With regards to Claim 19, Kiss in view of Watson teaches the at least one processor of Claim 17 as referenced above. Kiss in view of Watson further teaches:
wherein the one or more logical units are further to:
perform a statistical analysis of a collection of text entries, obtained from two or more sources, to identify one or more of the resources potentially associated with the failure (Kiss: Fig. 5; Kiss: ¶ 0072-0073; regarding, e.g., a Word2Vec transformation process [a statistical analysis]; Kiss: Fig. 2; Kiss: ¶ 0055; Kiss: Fig. 3; and Kiss: ¶ 0061.).
With regards to Claim 20, Kiss in view of Watson teaches the at least one processor of Claim 17 as referenced above. Kiss in view of Watson further teaches:
wherein the one or more logical units are further to:
perform anomaly detection with respect to a collection of time series data, obtained from two or more sources, to identify one or more of the resources potentially associated with the failure (Kiss: Fig. 3 and Kiss: ¶ 0061; regarding, e.g., network telemetry from devices [a collection of time series data]; Kiss: Fig. 5; Kiss: ¶ 0072-0073; Kiss: Fig. 2; and Kiss: ¶ 0055.).
Claims 2 and 14 are rejected under 35 U.S.C. 103 as being unpatentable over Kiss, further in view of Watson, and further in view of Sun et al. (U.S. Patent No. US 11,016,838 B2), hereinafter “Sun.”

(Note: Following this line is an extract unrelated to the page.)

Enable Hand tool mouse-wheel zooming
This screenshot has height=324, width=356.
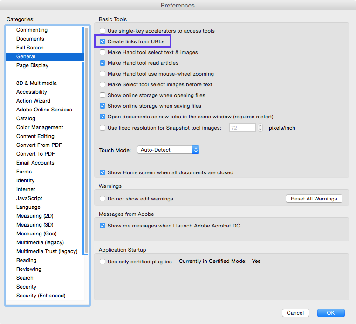(x=103, y=74)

With regards to Claim 2, Kiss in view of Watson teaches the system of Claim 1 as referenced above. Kiss in view of Watson does not explicitly teach:
wherein the statistical analysis includes generation of one or more importance matrices using term frequency-inverse document frequency (TF-IDF) values of the text entries in accordance with the system of Claim 1.
However, Sun teaches:
wherein the statistical analysis includes generation of one or more importance matrices using term frequency-inverse document frequency (TF-IDF) values of the text entries (col. 5, lines 36-41 and col. 6, lines 29-42.).
Therefore, it would have been obvious before the effective filing date of the claimed invention to one of ordinary skill in the art to which said subject matter pertains to combine Kiss in view of Watson with the use of a TF-IDF matrix as taught by Sun because a simple substitution of one known element (a Word2Vec transformation process – Kiss: Fig. 5 and Kiss: ¶ 0072-0073) for another (the use of a TF-IDF matrix) can be performed to obtain predictable results (providing known language corpus update means for providing accurate results for new errors – Sun: col. 12, lines 25-30).
With regards to Claim 14, Kiss in view of Watson teaches the system of Claim 13 as referenced above. Kiss in view of Watson does not explicitly teach:
wherein the statistical analysis includes generation of one or more importance matrices using term frequency-inverse document frequency (TF-IDF) values of the text entries in accordance with the system of Claim 13.
However, Sun teaches:
wherein the statistical analysis includes generation of one or more importance matrices using term frequency-inverse document frequency (TF-IDF) values of the text entries (col. 5, lines 36-41 and col. 6, lines 29-42.).
Therefore, it would have been obvious before the effective filing date of the claimed invention to one of ordinary skill in the art to which said subject matter pertains to combine Kiss in view of Watson with the use of a TF-IDF matrix as taught by Sun because a simple substitution of one known element (a Word2Vec transformation process – Kiss: Fig. 5 and Kiss: ¶ 0072-0073) for another (the use of a TF-IDF matrix) can be performed to obtain predictable results (providing known language corpus update means for providing accurate results for new errors – Sun: col. 12, lines 25-30).
Allowable Subject Matter
Claims 3, 4, and 15 would be allowable if rewritten to overcome the rejection(s) under 35 U.S.C. 101, set forth in this Office action and to include all of the limitations of the base claim and any intervening claims.
Response to Arguments
Applicant's arguments filed 04/30/2026 have been fully considered, but they are not persuasive.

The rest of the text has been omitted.